I’m not sure whether I can imagine how the historical Paul would respond. I like to think Bill’s attitude might spark just a hint of nostalgia in the great Missioner to the Gentiles for the former’s heretic-persecuting days when a good stoning could teach an upstart dissenter like him (and me) a thing or two. But then I realize that a big part of the answer to Bill’s and my question about this second reading can be found in the implicit rationale for the selection of readings for the past three Sundays. Taking her cue directly from the Gospels themselves, the Church is encouraging us — almost insisting — that we see God’s mission and Christian discipleship first and foremost through the very same lens as both the Synoptic and the Johannine traditions see the ministries of Christ and his forerunner John: the lens of the bold and revolutionary prophecies of messianic liberation found in Isaiah.
I have no doubt that from his vantage point in the Judean desert, John clearly saw the intense suffering of poverty, disease, and oppression of various sorts swirling around him just as we see it swirling around us today. He was certain its cause was massive and systemic human sinfulness, and that the only effective way forward was repentance.

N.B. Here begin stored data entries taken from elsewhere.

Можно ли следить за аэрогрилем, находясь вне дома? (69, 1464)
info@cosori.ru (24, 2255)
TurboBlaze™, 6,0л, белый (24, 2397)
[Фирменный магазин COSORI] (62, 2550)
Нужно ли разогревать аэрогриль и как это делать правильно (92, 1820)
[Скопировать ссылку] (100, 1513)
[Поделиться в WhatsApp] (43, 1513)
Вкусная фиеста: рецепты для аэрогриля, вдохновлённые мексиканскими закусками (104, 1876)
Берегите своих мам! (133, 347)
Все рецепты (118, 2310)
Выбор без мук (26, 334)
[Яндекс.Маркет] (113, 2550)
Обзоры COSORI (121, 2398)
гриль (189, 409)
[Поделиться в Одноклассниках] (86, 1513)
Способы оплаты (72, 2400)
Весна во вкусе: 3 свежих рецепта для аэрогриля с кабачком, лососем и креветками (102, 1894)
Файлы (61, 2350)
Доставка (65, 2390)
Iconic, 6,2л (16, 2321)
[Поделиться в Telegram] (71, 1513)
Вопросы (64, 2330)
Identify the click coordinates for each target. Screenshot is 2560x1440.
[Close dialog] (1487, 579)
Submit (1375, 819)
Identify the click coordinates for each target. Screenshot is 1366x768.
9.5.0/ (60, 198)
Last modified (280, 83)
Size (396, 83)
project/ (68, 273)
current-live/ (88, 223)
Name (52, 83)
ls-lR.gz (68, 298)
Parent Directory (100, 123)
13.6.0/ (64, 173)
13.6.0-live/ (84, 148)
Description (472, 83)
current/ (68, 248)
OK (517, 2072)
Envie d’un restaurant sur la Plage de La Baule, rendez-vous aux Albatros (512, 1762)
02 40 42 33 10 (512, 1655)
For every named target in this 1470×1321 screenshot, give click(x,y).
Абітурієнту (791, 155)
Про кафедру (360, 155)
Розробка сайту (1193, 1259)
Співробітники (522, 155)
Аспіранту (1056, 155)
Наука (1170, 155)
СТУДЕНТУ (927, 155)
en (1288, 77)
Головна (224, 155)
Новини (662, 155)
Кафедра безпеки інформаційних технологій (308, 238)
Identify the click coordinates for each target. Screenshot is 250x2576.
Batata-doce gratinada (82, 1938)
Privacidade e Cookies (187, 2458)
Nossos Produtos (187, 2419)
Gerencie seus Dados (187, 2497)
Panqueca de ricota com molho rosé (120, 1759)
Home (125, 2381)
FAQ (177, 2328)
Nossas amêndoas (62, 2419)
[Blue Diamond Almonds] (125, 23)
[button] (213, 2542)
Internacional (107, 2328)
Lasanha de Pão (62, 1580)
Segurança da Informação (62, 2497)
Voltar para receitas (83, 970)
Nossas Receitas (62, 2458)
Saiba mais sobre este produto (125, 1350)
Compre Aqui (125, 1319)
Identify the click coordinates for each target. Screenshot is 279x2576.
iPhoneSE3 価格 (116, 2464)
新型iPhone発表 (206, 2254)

If he didn’t know for certain, I wonder if he at least harbored a strong and nagging suspicion that, no matter how hard he tried to “quarantine” himself in the wilderness from the pandemic of systemic corruption and injustice, the “virus” would eventually come for him too. All this stirred in him that sense of apocalyptic urgency that he embodies as the central figure of our Sunday Advent readings. With all this suffering and the urgency it evokes, like Bill, how much time or energy could John possibly have for “rejoicing”?
And yet, if we look more deeply, and allow our imaginative gaze to be guided by Isaian prophecy, we get a glimpse of how even a locust-eating, fire-breathing doomsayer like John could have rejoiced — if not “always,” then at least often enough. After all, John appears to have had the special joy of knowing exactly who he was not (i.e., not the “light,” nor the Christ, nor Elijah, nor the Prophet), and therefore who he actually was (i.e., the “voice” of Is, 40:3) and what, with the little time he had, God expected him to do (“testify to the light” and “make straight the way of the Lord”). He had no misplaced expectations of what he could accomplish. He knew his limitations and had no delusions of grandeur — only an unwavering faith and trust in the grandeur of God. Perhaps most importantly, he knew that God had finally sent the messianic light to shine in the darkness of the world and he knew that, even if he were never to see this light in the fullness of its glory, his job was to tell others that the light will illumine the darkness and that this is the light that no amount of darkness can overcome.
Like John the Baptist (and Bill), each of us is called to testify to the light of justice and peace in all that we say and do. Indeed, in and through our own baptism in Christ Jesus, each of us has this light within us. Having this vocation to testify to the light — a light that is ours for the sake of the world — is, despite the darkness swirling around us, at once both a tall order and a source of unmitigated joy. So, in the words of the Apostle: let us “Rejoice!” — this Advent, this Christmas, and “always.”